Fatema è marocchina ed ha frequentato il corso per alcuni anni. Dopo il primo figlio, vorrebbe aspettare ad averne un altro. Ci chiede aiuto per capire come può fare. L’operatrice le spiega le varie soluzioni. Lei chiede una soluzione che non coinvolga il marito, poiché lui si rifiuta di usare metodi contraccettivi.

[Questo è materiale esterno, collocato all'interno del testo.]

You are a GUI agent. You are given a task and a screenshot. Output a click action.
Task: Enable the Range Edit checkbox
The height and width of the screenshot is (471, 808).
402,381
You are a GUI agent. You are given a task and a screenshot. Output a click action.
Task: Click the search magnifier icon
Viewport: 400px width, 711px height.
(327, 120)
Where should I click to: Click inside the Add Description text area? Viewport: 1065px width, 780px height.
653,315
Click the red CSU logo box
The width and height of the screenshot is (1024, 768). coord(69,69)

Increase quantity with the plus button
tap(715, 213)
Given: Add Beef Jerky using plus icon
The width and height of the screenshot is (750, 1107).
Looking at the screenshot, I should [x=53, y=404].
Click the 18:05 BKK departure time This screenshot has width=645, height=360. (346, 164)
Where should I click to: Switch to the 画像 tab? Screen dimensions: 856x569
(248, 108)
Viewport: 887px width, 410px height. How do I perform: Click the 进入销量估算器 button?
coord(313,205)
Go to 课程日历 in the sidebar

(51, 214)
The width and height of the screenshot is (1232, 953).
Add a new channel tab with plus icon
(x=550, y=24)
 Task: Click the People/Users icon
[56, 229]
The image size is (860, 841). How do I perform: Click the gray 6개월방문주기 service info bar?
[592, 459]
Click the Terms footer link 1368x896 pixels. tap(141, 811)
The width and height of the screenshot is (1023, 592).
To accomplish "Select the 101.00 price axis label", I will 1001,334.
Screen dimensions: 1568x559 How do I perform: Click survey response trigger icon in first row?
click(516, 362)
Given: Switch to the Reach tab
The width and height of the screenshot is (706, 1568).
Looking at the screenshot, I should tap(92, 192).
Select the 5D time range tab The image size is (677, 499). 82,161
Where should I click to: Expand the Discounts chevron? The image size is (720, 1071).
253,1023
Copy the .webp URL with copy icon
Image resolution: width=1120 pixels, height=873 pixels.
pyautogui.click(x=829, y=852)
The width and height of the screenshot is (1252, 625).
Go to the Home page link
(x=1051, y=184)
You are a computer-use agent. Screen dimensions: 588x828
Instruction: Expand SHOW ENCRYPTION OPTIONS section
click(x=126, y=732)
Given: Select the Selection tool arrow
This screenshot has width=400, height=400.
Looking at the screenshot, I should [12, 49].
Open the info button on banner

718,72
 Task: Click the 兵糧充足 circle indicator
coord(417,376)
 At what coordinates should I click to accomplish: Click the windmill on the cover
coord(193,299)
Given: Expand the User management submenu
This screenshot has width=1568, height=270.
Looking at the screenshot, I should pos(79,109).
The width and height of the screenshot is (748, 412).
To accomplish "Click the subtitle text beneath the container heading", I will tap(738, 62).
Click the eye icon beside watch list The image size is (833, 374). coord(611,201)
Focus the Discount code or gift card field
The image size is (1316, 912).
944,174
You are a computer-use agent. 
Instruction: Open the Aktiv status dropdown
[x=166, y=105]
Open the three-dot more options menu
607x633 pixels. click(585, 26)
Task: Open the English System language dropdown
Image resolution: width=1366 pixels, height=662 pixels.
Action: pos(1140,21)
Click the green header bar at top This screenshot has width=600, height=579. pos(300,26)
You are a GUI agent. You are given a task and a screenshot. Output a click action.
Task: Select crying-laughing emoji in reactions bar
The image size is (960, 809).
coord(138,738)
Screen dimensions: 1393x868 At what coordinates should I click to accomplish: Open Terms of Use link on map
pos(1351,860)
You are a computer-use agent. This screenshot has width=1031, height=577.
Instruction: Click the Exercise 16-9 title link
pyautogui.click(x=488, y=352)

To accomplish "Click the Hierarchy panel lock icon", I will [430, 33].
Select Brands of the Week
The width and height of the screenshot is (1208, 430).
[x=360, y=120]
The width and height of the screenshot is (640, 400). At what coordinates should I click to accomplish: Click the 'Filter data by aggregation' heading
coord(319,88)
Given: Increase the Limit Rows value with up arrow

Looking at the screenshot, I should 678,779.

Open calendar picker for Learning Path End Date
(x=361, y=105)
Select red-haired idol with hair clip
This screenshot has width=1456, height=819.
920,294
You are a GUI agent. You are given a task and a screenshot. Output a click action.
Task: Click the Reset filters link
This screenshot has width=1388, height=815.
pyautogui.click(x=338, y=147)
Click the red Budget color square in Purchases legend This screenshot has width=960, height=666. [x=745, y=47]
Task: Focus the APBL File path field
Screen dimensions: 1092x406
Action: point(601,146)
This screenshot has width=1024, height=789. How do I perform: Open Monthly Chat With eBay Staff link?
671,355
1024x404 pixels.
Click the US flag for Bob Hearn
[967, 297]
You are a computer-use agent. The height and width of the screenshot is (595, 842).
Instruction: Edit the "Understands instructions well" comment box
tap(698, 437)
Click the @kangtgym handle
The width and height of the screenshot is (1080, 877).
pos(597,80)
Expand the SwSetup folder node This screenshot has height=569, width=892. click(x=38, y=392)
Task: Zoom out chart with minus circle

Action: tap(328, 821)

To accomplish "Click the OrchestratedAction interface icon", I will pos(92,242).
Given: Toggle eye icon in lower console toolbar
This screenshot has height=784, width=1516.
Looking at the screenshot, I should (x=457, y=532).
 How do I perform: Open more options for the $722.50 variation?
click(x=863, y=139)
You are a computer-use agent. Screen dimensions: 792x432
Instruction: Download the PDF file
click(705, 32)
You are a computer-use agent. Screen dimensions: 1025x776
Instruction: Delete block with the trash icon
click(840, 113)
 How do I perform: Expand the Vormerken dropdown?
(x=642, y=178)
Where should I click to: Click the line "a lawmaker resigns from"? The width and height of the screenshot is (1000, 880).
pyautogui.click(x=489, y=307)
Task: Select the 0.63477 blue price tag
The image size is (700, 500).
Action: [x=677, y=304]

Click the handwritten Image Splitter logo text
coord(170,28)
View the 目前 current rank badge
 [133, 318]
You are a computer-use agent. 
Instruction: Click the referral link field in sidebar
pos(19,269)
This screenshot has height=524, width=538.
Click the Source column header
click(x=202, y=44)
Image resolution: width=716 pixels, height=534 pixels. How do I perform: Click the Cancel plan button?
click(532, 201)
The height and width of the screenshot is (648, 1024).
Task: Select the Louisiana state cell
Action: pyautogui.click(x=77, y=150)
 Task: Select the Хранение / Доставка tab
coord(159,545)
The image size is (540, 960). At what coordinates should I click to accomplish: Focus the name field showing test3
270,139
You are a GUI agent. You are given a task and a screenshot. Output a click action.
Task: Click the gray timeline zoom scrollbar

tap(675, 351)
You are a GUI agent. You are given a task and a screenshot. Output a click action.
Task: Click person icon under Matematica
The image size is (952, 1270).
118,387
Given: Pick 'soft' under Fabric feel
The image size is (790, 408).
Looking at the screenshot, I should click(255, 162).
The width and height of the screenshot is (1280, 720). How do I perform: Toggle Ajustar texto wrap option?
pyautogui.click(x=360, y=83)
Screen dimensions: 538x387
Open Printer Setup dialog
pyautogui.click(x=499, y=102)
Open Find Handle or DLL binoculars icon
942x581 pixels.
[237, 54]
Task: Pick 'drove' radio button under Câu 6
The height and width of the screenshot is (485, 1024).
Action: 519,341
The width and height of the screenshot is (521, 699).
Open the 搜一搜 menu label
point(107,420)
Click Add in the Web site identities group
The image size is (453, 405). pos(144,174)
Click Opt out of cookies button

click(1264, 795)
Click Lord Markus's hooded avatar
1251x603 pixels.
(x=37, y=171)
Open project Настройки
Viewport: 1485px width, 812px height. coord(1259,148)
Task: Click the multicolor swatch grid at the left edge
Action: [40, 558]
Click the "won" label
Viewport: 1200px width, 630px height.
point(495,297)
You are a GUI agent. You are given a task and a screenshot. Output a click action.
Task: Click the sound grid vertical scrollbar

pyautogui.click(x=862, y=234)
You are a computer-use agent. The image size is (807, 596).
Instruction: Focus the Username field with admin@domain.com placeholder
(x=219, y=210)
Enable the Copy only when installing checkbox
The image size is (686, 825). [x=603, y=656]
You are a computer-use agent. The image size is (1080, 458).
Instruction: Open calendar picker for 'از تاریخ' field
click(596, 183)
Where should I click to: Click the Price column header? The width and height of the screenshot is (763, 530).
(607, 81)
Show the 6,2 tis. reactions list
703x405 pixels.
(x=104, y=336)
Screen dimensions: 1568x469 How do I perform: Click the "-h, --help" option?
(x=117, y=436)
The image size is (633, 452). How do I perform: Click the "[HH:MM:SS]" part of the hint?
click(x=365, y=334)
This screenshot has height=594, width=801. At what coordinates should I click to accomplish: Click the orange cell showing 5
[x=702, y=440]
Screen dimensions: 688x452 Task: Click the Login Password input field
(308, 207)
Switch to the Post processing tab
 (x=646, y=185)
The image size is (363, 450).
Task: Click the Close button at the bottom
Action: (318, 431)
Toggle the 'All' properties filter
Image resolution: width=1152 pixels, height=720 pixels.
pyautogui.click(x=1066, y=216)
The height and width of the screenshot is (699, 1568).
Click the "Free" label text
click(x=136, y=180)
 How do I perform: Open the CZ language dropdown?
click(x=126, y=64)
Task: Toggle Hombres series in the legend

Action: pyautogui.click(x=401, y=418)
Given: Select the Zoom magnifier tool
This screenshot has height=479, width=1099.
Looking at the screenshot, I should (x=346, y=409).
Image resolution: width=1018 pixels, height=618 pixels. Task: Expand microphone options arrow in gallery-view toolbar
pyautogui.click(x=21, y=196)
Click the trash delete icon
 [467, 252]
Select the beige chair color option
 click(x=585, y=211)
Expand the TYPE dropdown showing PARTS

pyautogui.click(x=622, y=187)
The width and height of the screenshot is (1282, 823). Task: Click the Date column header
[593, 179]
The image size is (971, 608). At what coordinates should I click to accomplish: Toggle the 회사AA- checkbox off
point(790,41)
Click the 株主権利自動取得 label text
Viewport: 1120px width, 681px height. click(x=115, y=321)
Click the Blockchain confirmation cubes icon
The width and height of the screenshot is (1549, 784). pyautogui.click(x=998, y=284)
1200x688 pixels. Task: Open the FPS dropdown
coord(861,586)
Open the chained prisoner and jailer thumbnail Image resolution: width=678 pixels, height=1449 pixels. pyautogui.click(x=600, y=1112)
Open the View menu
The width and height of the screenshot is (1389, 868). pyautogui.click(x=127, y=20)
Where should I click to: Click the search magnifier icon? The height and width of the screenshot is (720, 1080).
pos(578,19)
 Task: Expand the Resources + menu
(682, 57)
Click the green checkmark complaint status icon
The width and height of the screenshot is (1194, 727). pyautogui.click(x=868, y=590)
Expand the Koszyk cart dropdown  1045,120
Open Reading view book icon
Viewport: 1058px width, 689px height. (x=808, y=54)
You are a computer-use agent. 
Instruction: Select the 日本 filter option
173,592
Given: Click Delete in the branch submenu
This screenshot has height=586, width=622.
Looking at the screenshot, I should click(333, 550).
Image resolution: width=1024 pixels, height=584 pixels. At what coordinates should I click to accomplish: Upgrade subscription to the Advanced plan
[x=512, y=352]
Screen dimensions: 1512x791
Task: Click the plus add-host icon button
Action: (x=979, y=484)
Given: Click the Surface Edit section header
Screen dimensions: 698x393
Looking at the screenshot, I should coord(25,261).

Pensiamo che in questi tre casi descritti brevemente, la soluzione possa essere quella di costruire un rapporto diretto con la donna, non mediato dal marito. Per realizzare questo è necessario che nelle strutture sanitarie e nel Consultorio in particolare, le operatrici e gli operatori siano affiancati da mediatori linguistici in grado di rendere possibile per le donne la comunicazione dei propri bisogni e la piena comprensione delle informazioni trasmesse. Attualmente questo ruolo, a causa della continua riduzione di finanziamenti nel settore, viene svolto in molti casi dal marito che inevitabilmente esercita il proprio potere decisionale nei confronti della moglie e di fronte alla comunità di appartenenza. Anche la semplice diffusione di materiale informativo, sul tema della contraccezione, tradotto nelle varie lingue, è un intervento di facile attuazione e di certo utile.
Più in generale, emerge la necessità di un maggiore e più serio investimento nel settore della mediazione e comunicazione rivolte alle persone immigrate ed in particolare alle donne. I servizi e gli investimenti nel settore dell’immigrazione sono spesso trattati come emergenza da risolvere, mentre manca un progetto complessivo che ne favorisca il pieno inserimento e garantisca loro la piena fruizione di un diritto fondamentale come quello alla salute. E’ necessario a nostro avviso investire delle risorse in questo ambito e progettare interventi complessivi a breve, medio e lungo termine, che possano consentire alle donne di accedere ai servizi in maniera progressivamente più consapevole e partecipata, in modo da facilitare la loro libera scelta.